Prefect of the Samtredia District
- In office 1991–1992

Deputy Chairperson of the Parliament of Georgia
- In office 18 November 2016 – 18 November 2019

Personal details
- Born: 24 October 1964 Marani, Abasha District, Georgian SSR, Soviet Union (now Georgia)
- Party: Round Table—Free Georgia (1990-1993) Conservative Party (2001-present)
- Other political affiliations: United National Movement (2003-2004) United National Council (2007-2010) Georgian Dream (2012-2019)
- Occupation: Politician
- Profession: Engineer

= Zviad Dzidziguri =

Georgian politician

Zviad Dzidziguri (ზვიად ძიძიგური) (born October 24, 1964) is a Georgian politician.
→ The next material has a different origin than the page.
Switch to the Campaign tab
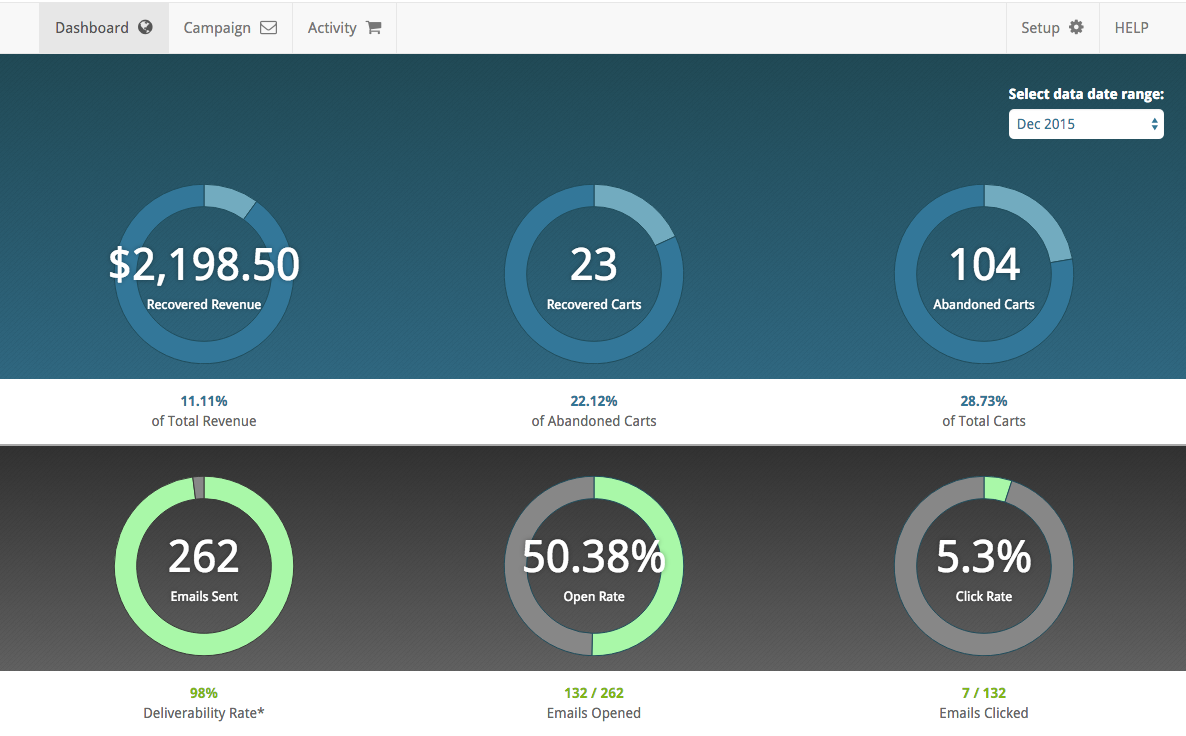 click(x=231, y=28)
He has been the chairman of the Conservative Party of Georgia since 2004 and a vice-speaker of the Parliament of Georgia since 2012.
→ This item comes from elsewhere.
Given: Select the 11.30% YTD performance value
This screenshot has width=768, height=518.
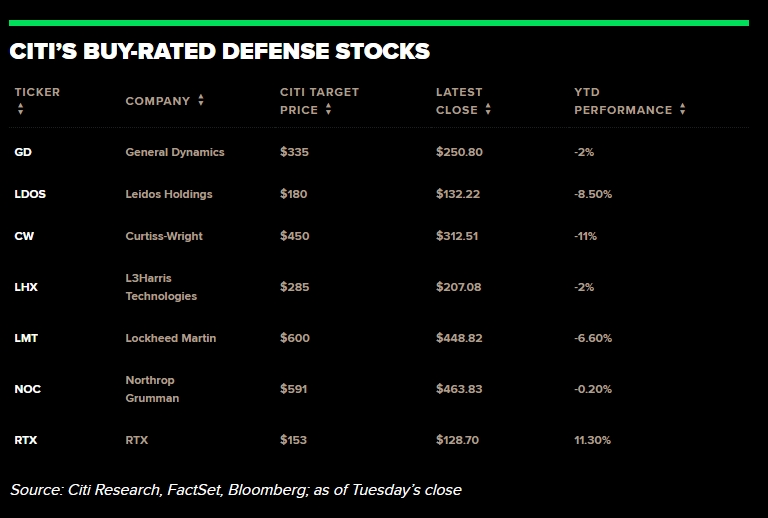Looking at the screenshot, I should [592, 440].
==Anti-Soviet opposition==
Dzidziguri was born in the village of Marani in the Abasha District of then-Soviet Georgia and was trained as an engineer at the Polytechnic Institute of Georgia. He joined an anti-Soviet national movement in 1987. In July 1990, Dzidziguri, then an activist of Zviad Gamsakhurdia-led Round Table coalition, was the principal driving force behind the blockade of a railway junction at Samtredia, mounted by the opposition to pressure the Soviet Georgian government into adopting a liberal election code.

==Gamsakhurdia ally==
Dzidziguri was elected to the Supreme Council of Georgia from Samtredia in Soviet Georgia's first multi-party election in 1990. In 1991, President Zviad Gamsakhurdia appointed him a prefect of the Samtredia District. Dzidziguri remained Gamsakhurdia's loyalist after the president's ouster in the January 1992 coup d'état and acted as his envoy in the province of Samegrelo. Dzidziguri was arrested by the new government of Eduard Shevardnadze in 1995 and spend five years in prison before being released as part of a mass pre-term release of political prisoners.

==Later career==
After his release, Dzidziguri founded the opposition political organization Union of National Forces, which evolved into the Conservative Party of Georgia. In 2002, he allied himself with the new opposition leader Mikheil Saakashvili and was elected to the Parliament of Georgia from Samtredia on a joint ticket with Saakashvili-led United National Movement bloc in 2003. He was energetically involved in the mass demonstrations against Shevardnadze's government which concluded with the Rose Revolution in November 2003 and brought Saakashvili to the presidency of Georgia in January 2004. Later that year, Dzidziguri broke with Saakashvili and withdrew into opposition, taking part in the demonstrations against the government in 2007 and 2009. In 2010, he ran, unsuccessfully, in the mayoral race in the Georgian capital, Tbilisi. In 2011, he joined the new opposition alliance Georgian Dream led by Bidzina Ivanishvili and was elected to the Parliament for the city of Rustavi in the 2012 election. On October 21, 2012, he was elected as one of the vice-speakers of the Parliament of Georgia.